→ The task
Only the pictures stay out; every record is to be quoted exactly.

══ Input records

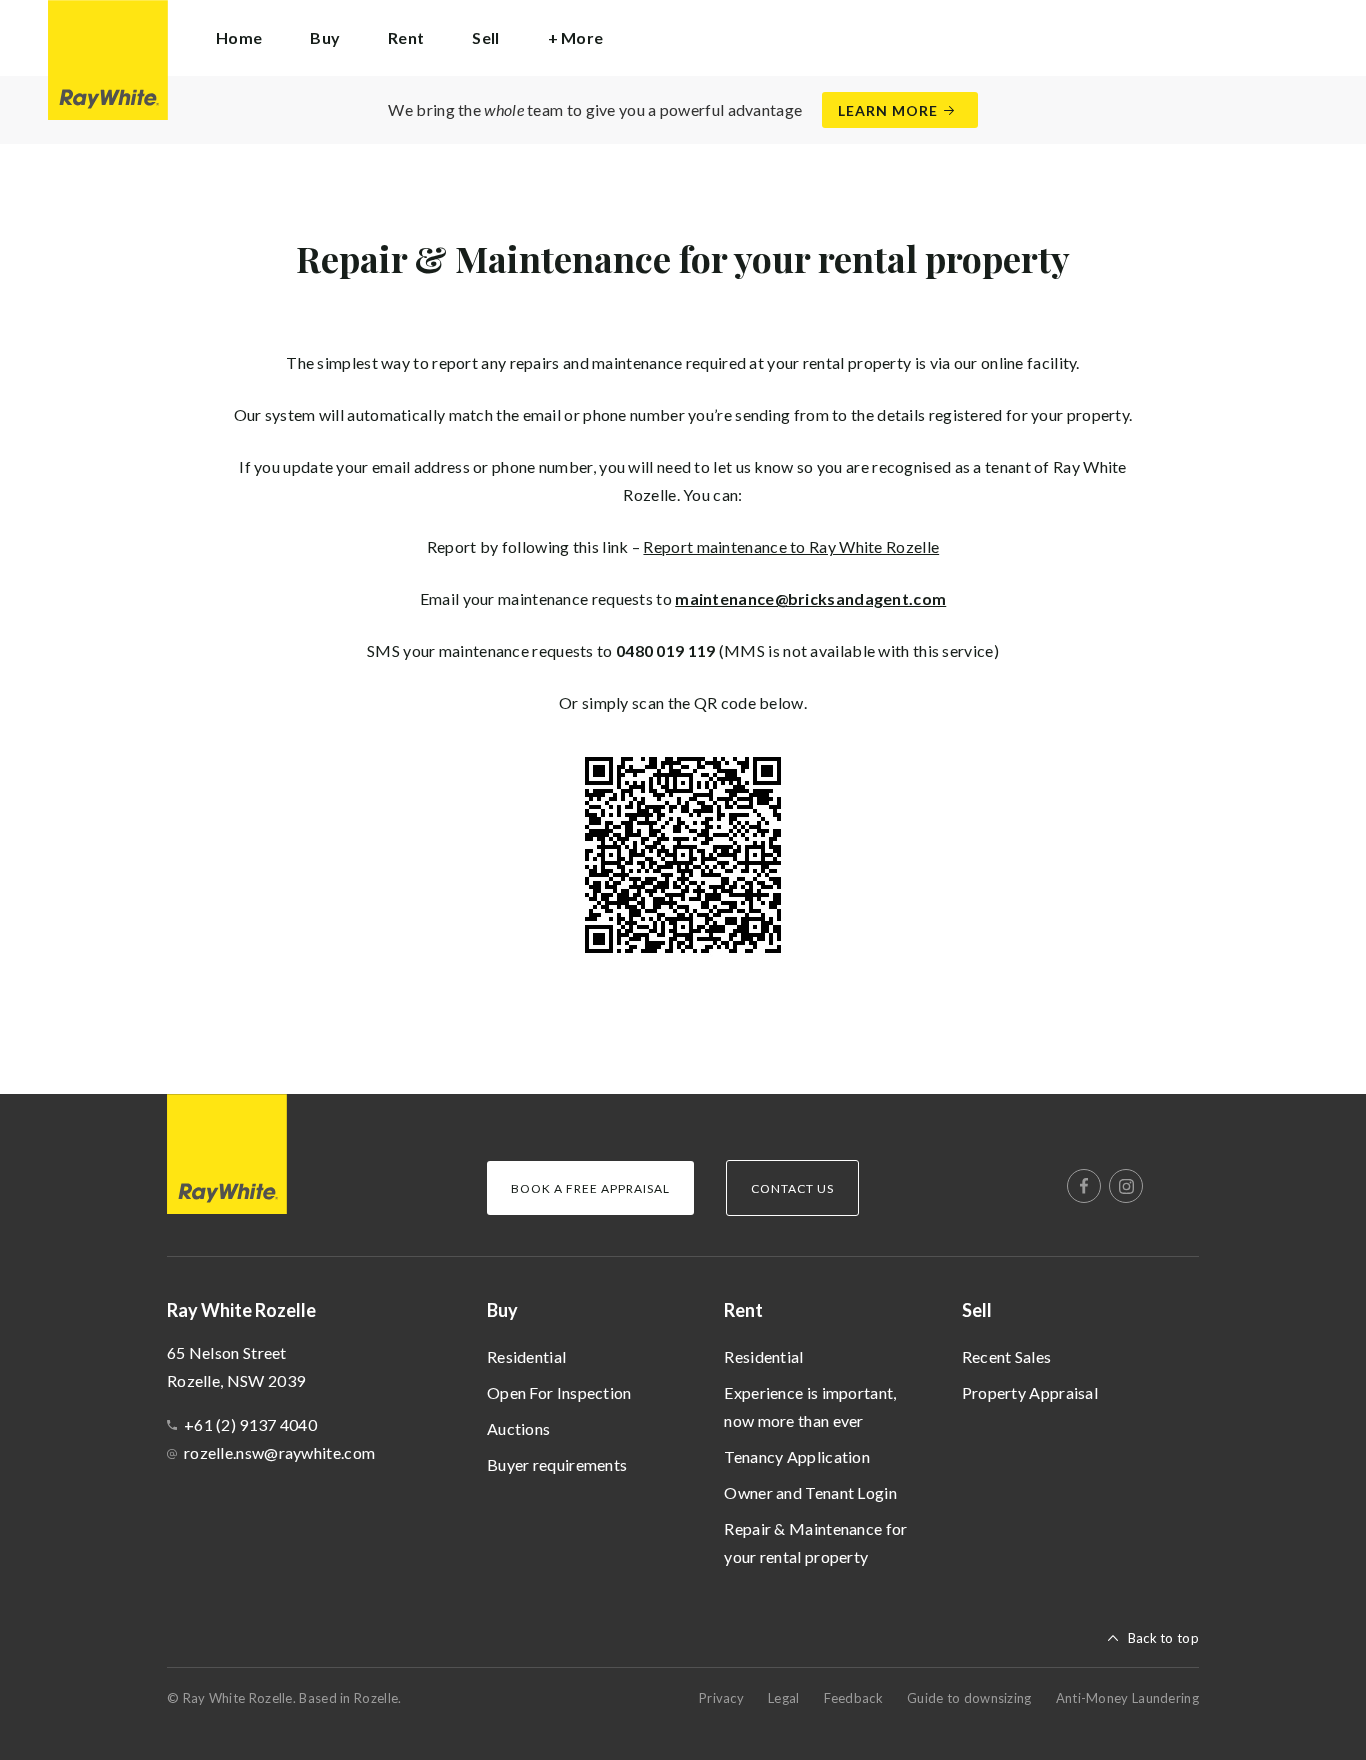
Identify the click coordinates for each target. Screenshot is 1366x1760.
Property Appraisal (1030, 1392)
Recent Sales (1007, 1356)
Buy (502, 1310)
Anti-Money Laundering (1127, 1698)
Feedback (853, 1698)
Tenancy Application (797, 1456)
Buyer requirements (557, 1464)
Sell (977, 1310)
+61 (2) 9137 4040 (250, 1424)
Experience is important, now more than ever (810, 1406)
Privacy (721, 1698)
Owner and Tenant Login (810, 1492)
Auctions (518, 1428)
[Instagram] (1126, 1186)
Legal (784, 1698)
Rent (743, 1310)
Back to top (1163, 1638)
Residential (526, 1356)
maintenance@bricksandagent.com (810, 598)
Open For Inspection (559, 1392)
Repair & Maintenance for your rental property (815, 1542)
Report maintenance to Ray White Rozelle (791, 546)
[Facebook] (1084, 1186)
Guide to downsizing (969, 1698)
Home (239, 37)
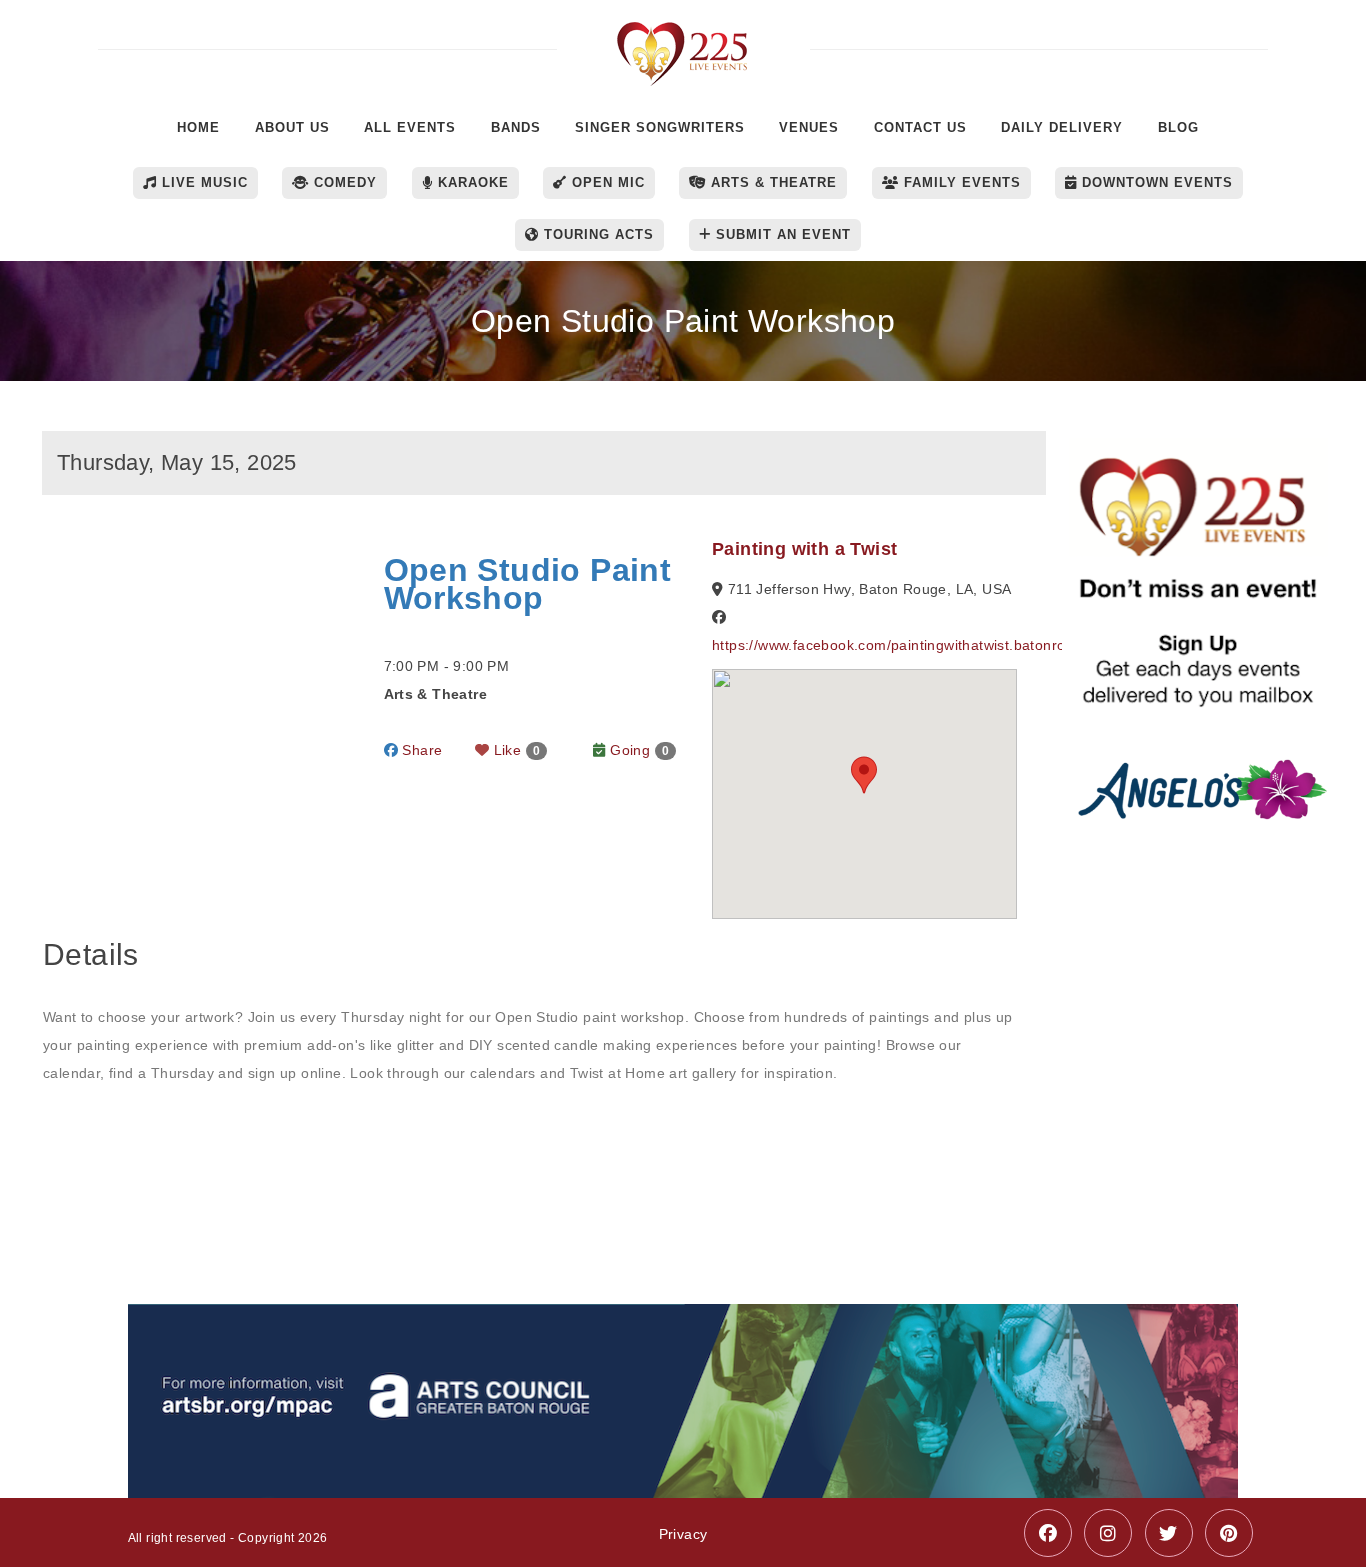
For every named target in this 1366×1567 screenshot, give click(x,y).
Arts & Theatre (771, 182)
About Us (292, 127)
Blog (1178, 127)
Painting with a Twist (804, 549)
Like (514, 750)
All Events (410, 127)
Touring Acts (596, 234)
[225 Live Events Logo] (683, 43)
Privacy (683, 1534)
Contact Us (920, 127)
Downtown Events (1155, 182)
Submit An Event (781, 234)
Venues (809, 127)
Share (420, 750)
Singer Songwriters (660, 127)
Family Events (960, 182)
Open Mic (606, 182)
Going (637, 750)
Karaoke (471, 182)
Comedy (343, 182)
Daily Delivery (1062, 127)
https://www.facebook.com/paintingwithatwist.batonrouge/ (903, 645)
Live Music (202, 182)
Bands (516, 127)
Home (198, 127)
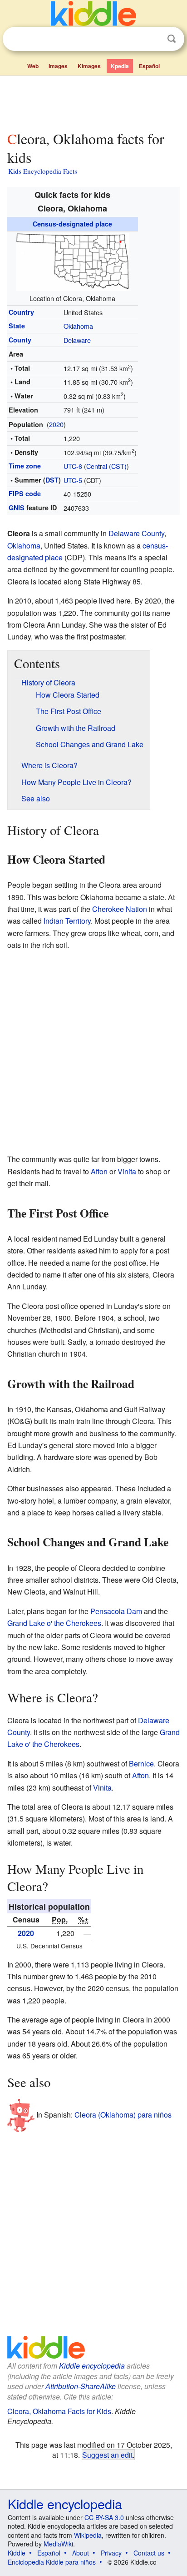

════

→ Task answer
Identify the click coordinates for each target. Screenshot is 1366x1760.
Property Appraisal (1030, 1392)
Recent Sales (1007, 1356)
Buy (502, 1310)
Anti-Money Laundering (1127, 1698)
Feedback (853, 1698)
Tenancy Application (797, 1456)
Buyer requirements (557, 1464)
Sell (977, 1310)
+61 (2) 9137 4040 (250, 1424)
Experience is important, now more than ever (810, 1406)
Privacy (721, 1698)
Owner and Tenant Login (810, 1492)
Auctions (518, 1428)
[Instagram] (1126, 1186)
Legal (784, 1698)
Rent (743, 1310)
Back to top (1163, 1638)
Residential (526, 1356)
maintenance@bricksandagent.com (810, 598)
Open For Inspection (559, 1392)
Repair & Maintenance for your rental property (815, 1542)
Report maintenance to Ray White Rozelle (791, 546)
[Facebook] (1084, 1186)
Guide to downsizing (969, 1698)
Home (239, 37)
For every named target in this 1366×1567 screenshot, give click(x,y).
Arts & Theatre (771, 182)
About Us (292, 127)
Blog (1178, 127)
Painting with a Twist (804, 549)
Like (514, 750)
All Events (410, 127)
Touring Acts (596, 234)
[225 Live Events Logo] (683, 43)
Privacy (683, 1534)
Contact Us (920, 127)
Downtown Events (1155, 182)
Submit An Event (781, 234)
Venues (809, 127)
Share (420, 750)
Singer Songwriters (660, 127)
Family Events (960, 182)
Open Mic (606, 182)
Going (637, 750)
Karaoke (471, 182)
Comedy (343, 182)
Daily Delivery (1062, 127)
https://www.facebook.com/paintingwithatwist.batonrouge/ (903, 645)
Live Music (202, 182)
Bands (516, 127)
Home (198, 127)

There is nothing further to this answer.